Britain and Ireland will seek to hold regular summits between leaders and ministers after Brexit to maintain ties strained by Britain’s decision to leave the EU, senior ministers from both governments said on Friday.
Relations between the two have improved markedly since Ireland gained independence from Britain following a bloody struggle almost a century ago.
But ties have been tested over the last two years with Ireland a key player on the opposite side of the Brexit negotiating table to Britain. Arguments over how to manage the the border between EU-member state Ireland and British-ruled Northern Ireland have threatened the talks.
“What we’ve agreed is that we should aim for a model which is based upon a pattern of top level summits involving heads of government and senior ministers, probably alternating between the United Kingdom and Ireland year-by-year, and backed up by close bilateral work between ministers,” Britain’s Cabinet Office Minister David Lidington told a news conference.
“There is that shared commitment that we are not going to let political turbulence, which is a reality at the moment, deflect us from recognising that we have so much in common and so much both to gain from continued close work together.”
Lidington, Prime Minister Theresa May’s de facto deputy, was speaking after a meeting of a British-Irish cooperative body that was convened for the first time in a decade earlier this year as a result of a political deadlock in Northern Ireland.
Britain and Ireland are co-guarantors of the 1998 peace deal that ended 30 years of sectarian violence in the province and introduced devolved government.
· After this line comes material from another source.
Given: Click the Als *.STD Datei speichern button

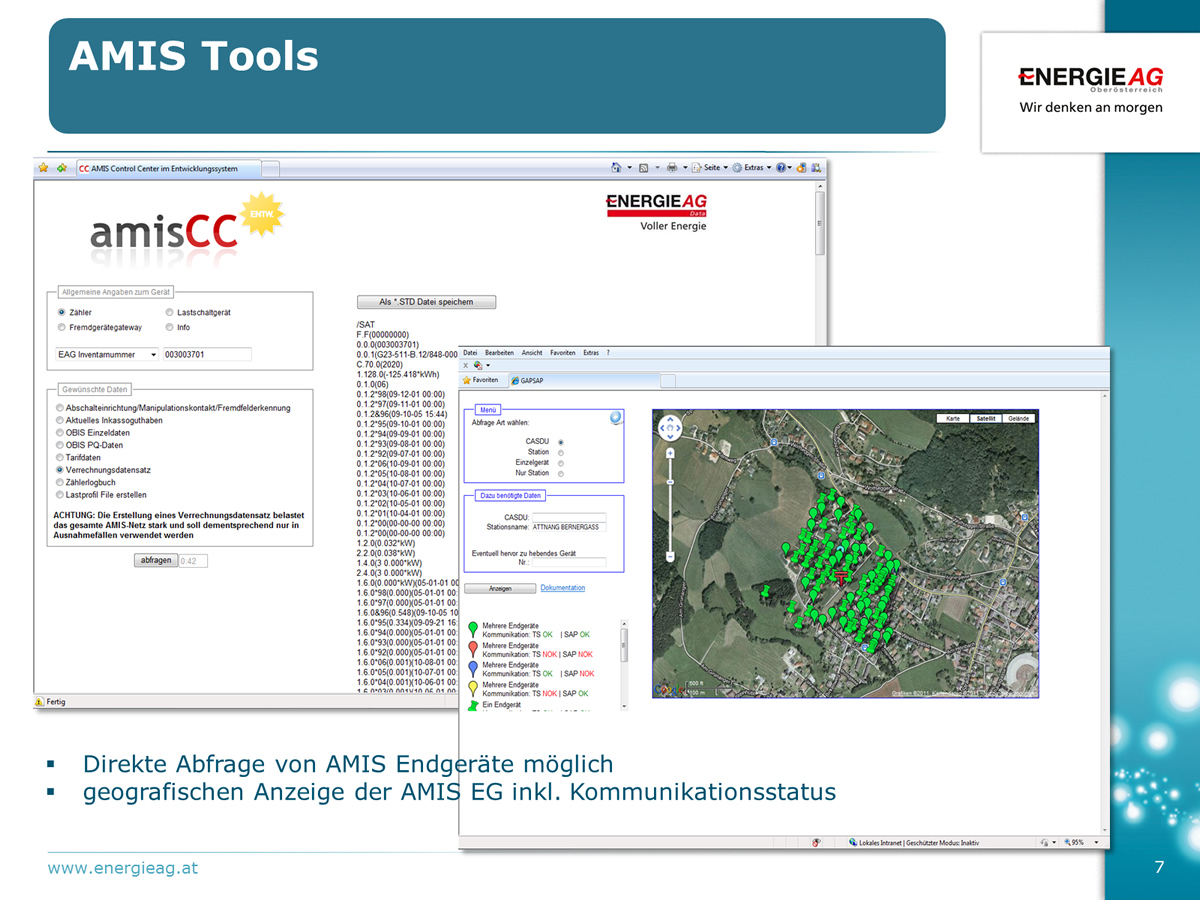Looking at the screenshot, I should coord(426,302).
However the power-sharing executive has not met for almost two years following a breakdown between Irish nationalist and pro-British unionist politicians.
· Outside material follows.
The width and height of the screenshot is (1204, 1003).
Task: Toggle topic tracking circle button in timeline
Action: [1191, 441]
Lidington said officials would come up with proposals by early next year to replace the current regular meetings at EU meetings that helped improve the “indispensable relationship.”
Irish Foreign Minister Simon Coveney also sought to play down a number of recent newspaper stories that highlighted a deterioration in relations between the neighbouring countries.
“Some of what you read about the stresses and strains that are sometimes reported between the British and Irish government, on a personal that is certainly not the case,” Coveney said.